A guide to Greenwich, London

Greenwich, London

Greenwich is located at 0º longitude, where the eastern and western hemispheres meet. With both a nautical and royal heritage, here you can walk in the footsteps of mariners and monarchs alike. A substantial part of this area has been designated as a UNESCO World Heritage Site, of which there are only just over 1,000 in the entire world. When I first moved to London I was initially staying in the borough of Greenwich, so I made sure to spend some time in the historic heart of the area.

In this guide:

  • The National Maritime Museum
  • The Cutty Sark
  • Greenwich Park
  • The Royal Observatory
  • Queen’s House
  • The Old Royal Naval College
  • Greenwich Market
  • Historic pubs

The National Maritime Museum

This free museum is about all things seafaring, with stories of British explorers sailing across the globe in search of new horizons. They don’t shy away from some of the hard truths of this either, with a gallery dedicated to some of the atrocities associated with the spread of the British Empire. When I visited they had a special exhibition running about the moon, which was very well curated and definitely worth the extra pounds.

The Cutty Sark

If you walk towards the shore of the Thames, you’re bound to come across the Cutty Sark, a historic sailing ship that was once the fastest of its time. Tickets to explore the ship are quite pricey, but you can see the exterior and walk around it for free. Its tall masts are hard to miss!

Greenwich Park

Greenwich is home to the oldest enclosed Royal Park, which is part of the Greenwich World Heritage Site. The top of the sloping fields provides one of the best views in London, with the contrast of historic buildings with the modern skyscrapers of Canary Wharf behind.

The Royal Observatory

At the Royal Observatory, you can stand on the Meridian Line – where the eastern and western hemispheres officially meet. Discover the history of Greenwich Mean Time (GMT) and see a range of clocks and other timepieces that were important pieces in figuring out how we record time today. London’s only planetarium is also located here, with shows that allow you to get up close and personal with the solar system.

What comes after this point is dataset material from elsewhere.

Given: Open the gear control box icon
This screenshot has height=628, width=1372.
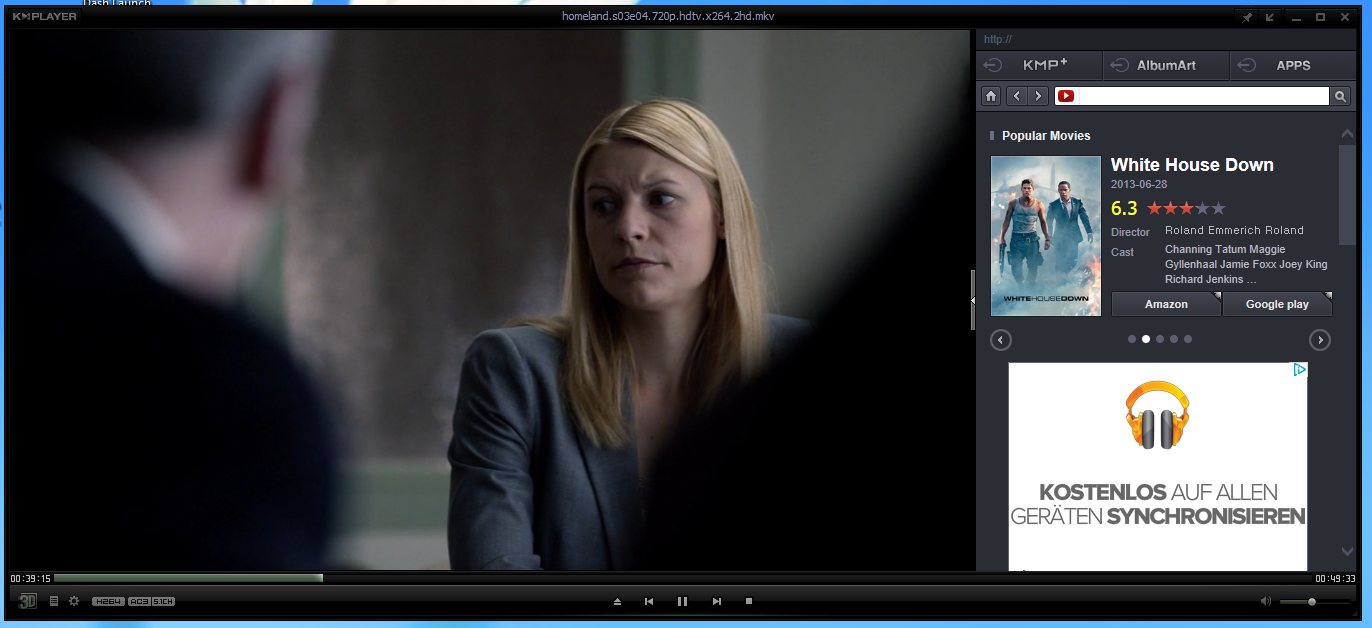Looking at the screenshot, I should 74,601.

  • Queen's House, Greenwich, London
  • Tulip Staircase, Queen's House, Greenwich, London

Queen’s House

This former royal residence was commissioned to be built for Queen Anne of Denmark in 1616, but two years later she died before its completion. Work resumed in 1629 when King Charles I gifted the residence to his wife Henrietta Maria of France. Today, the building houses world-famous artwork, including the famous Armada Portraits of Queen Elizabeth I and portraits by artists such as Rembrandt. Other highlights include the iconic Tulip Staircase, the first self-supporting spiral staircase, and the painted ceiling in the Queen’s Presence Chamber. Entry is free.

The Royal Naval College

Now used as a campus for the University of Greenwich, the Old Royal Naval College is the architectural highlight of this historic London borough. Here you can see the Painted Hall, Britain’s ‘Sistine Chapel’ – an extravagant and intricate Baroque masterpiece. The college grounds are also home to one of the University of Greenwich campuses, so make a stop at the Visitor’s Centre to confirm which buildings are open to visitors.

Greenwich Market

Running since the 1700s, Greenwich Market is a covered market set on old cobblestones where you can find a bite to eat or peruse through unusual antiques. The market is open daily and features a wide range of international food, from Ethiopian to Vietnamese and tasty French crêpes. Although most stalls most likely take cards, it’s worth bringing some cash just in case – the crêpe stand was only taking cash when I was there!

Historic pubs

Greenwich has an abundance of traditional British pubs which have stood the test of time. The oldest currently standing is the Plume of Feathers (est. 1691), which overlooks Greenwich Park. Other notable pubs in Greenwich include the Trafalgar Tavern – which used to boast Charles Dickens as a regular, and the Cutty Sark, located a short walk up the Thames with great views of London. As in many parts of London, there are pubs around every corner here, perfect for a pint or even a Sunday Roast.